Nevertheless, the Humanists have continued to spread their influence, although they no longer call themselves Greens. Their fronts spread all over the world, although the co-ordinating Movement supposedly no longer exists. They have participated in global peace marches and the uprising against the Marcos regime in the Philippines, and they’ve done social work in slums and provided remote Indian villages with Internet access. Most bizarrely, Silo struck up a friendship with Mikhail Gorbachev in the early 1990s: Gorbachev arranged for Silo to be given an honorary degree, and later recommended his books in a Foreword to a Siloist tract by the Italian chemist and fantasy novelist, Salvatore Pudella.

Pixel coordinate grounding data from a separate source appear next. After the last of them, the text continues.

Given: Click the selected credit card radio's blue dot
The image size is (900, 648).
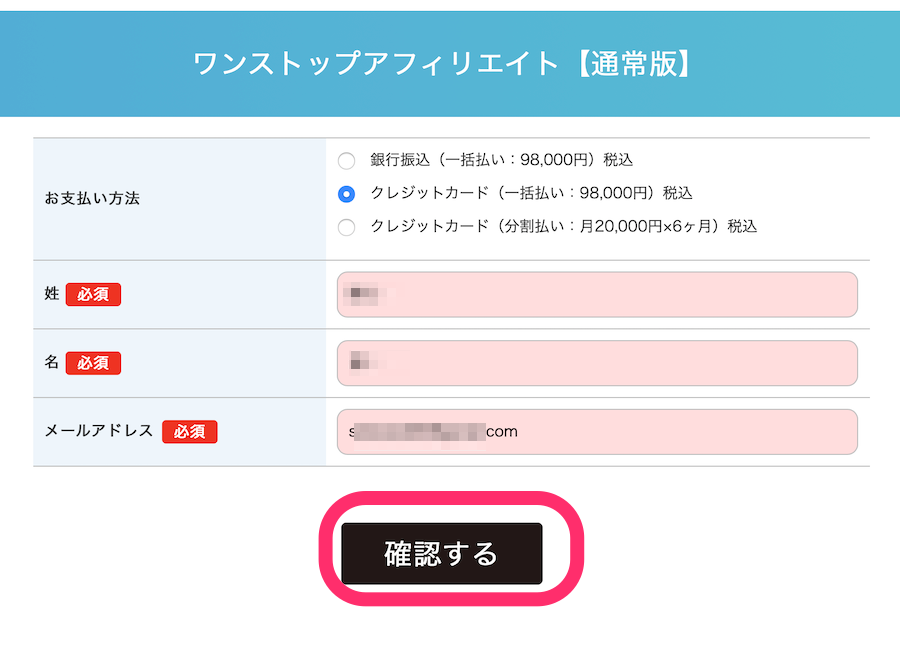Looking at the screenshot, I should (346, 194).
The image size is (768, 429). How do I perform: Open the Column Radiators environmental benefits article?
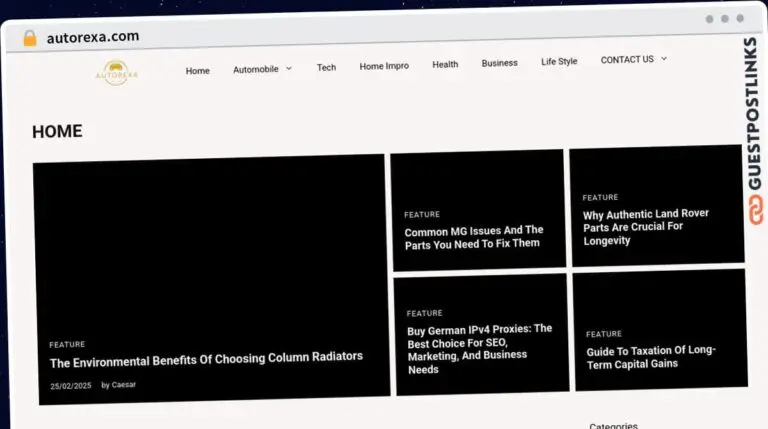206,358
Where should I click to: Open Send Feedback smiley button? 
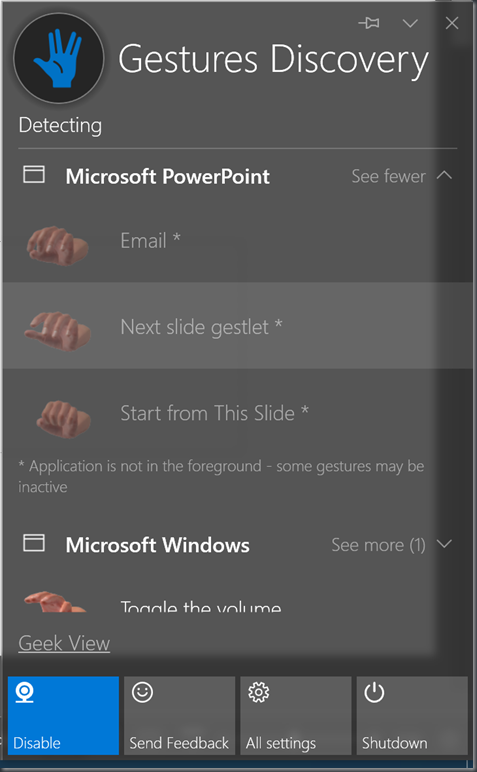click(179, 715)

Most incredibly of all, though, Humanist Parties have achieved legislative representation. Lía Méndez was elected to the Buenos Aires City Legislature for a single term in 2000, and was also the first Argentinean woman to run for President. Over in Chile, Laura Rodríguez sought to achieve the same feat in 1989, but was informed that as she wasn’t yet 40, she wasn’t eligible. The Chilean Humanist Party was one of the first to openly organise in the final years of the Pinochet regime, and participated in the pro-Democracy alliance – as part of which, Laura Rodríguez was elected to the Chamber of Deputies in 1989, but died of cancer before her term was up. President Evo Morales of Bolivia has also described himself as a Humanist and collaborated with the Movement.

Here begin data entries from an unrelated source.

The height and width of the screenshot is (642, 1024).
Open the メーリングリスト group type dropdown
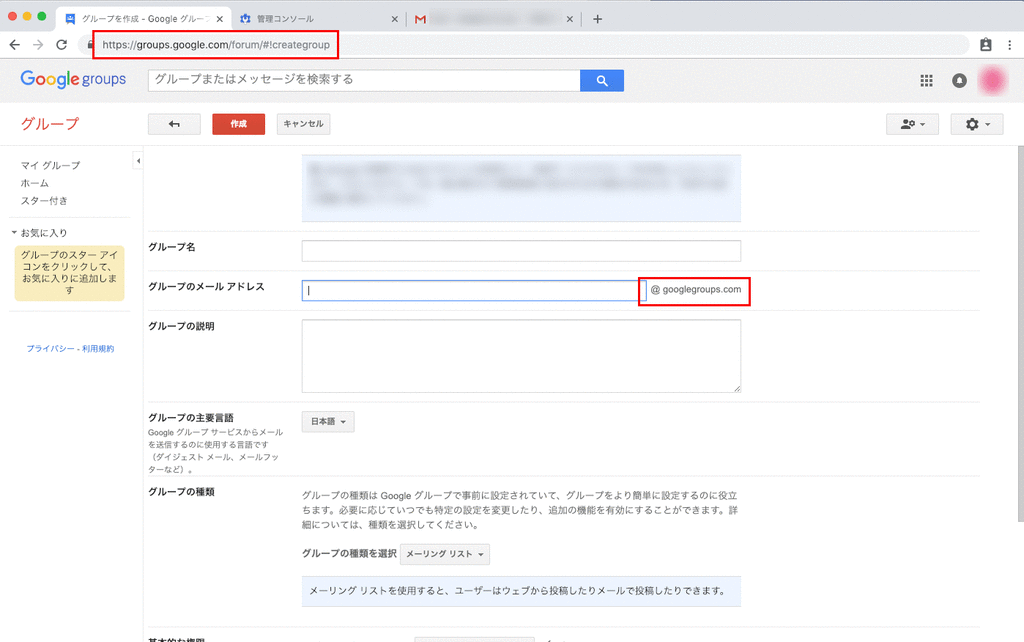(444, 554)
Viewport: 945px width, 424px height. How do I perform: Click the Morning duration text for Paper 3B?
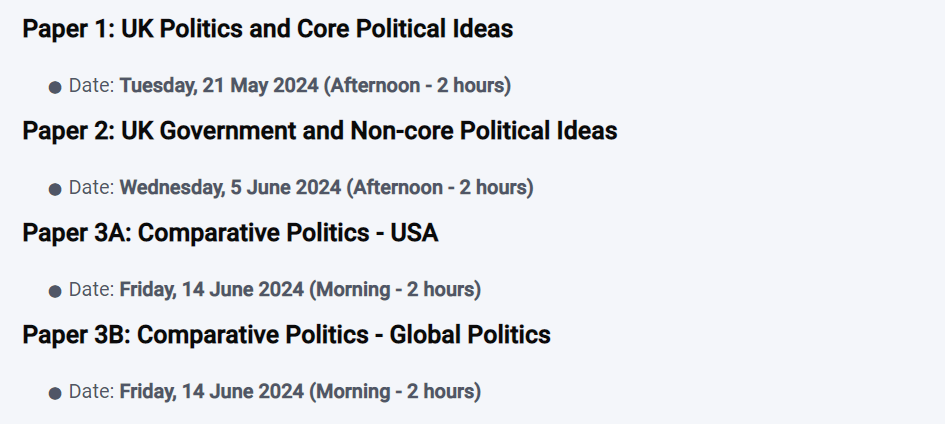pos(395,391)
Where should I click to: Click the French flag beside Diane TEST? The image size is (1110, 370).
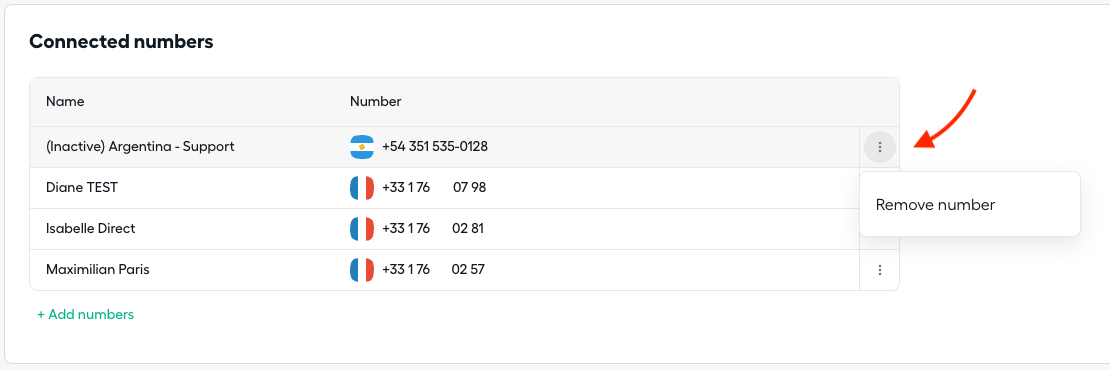pyautogui.click(x=362, y=188)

The respect accorded to Humanists in Chile garnered them some political appointments. For instance, Tomás Hirsch was made Ambassador to New Zealand in 1990, where he set up a branch of the Movement – but not the Party, as he was of course forbidden to make political interventions in his host country. Later, Hirsch won 5.4% of the vote in the 2005 Presidential election, and was elected to the Chamber of Deputies alongside two other Humanists as part of the left-wing Broad Front in 2017. One Humanist Deputy is an investigative journalist and author of ‘The Sexual Fantasies of Chilean Women’, while the other looks like this:

Could Humanism surpass even these heights of electoral success? Perhaps if they’d been less cultish, their inherently appealing post-materialist philosophy might have found fertile soil in places where the Greens failed to set down roots for whatever reason – compare the Australian Democrats until the Greens wiped them out. Or perhaps the sect might have spread throughout the New Age world and guaranteed a seat or two in various Parliaments simply through confessional bloc voting. Either way, it is absolutely ludicrous that more people are not aware of an international political movement which links Mikhail Gorbachev with a one-armed Chilean Nazi.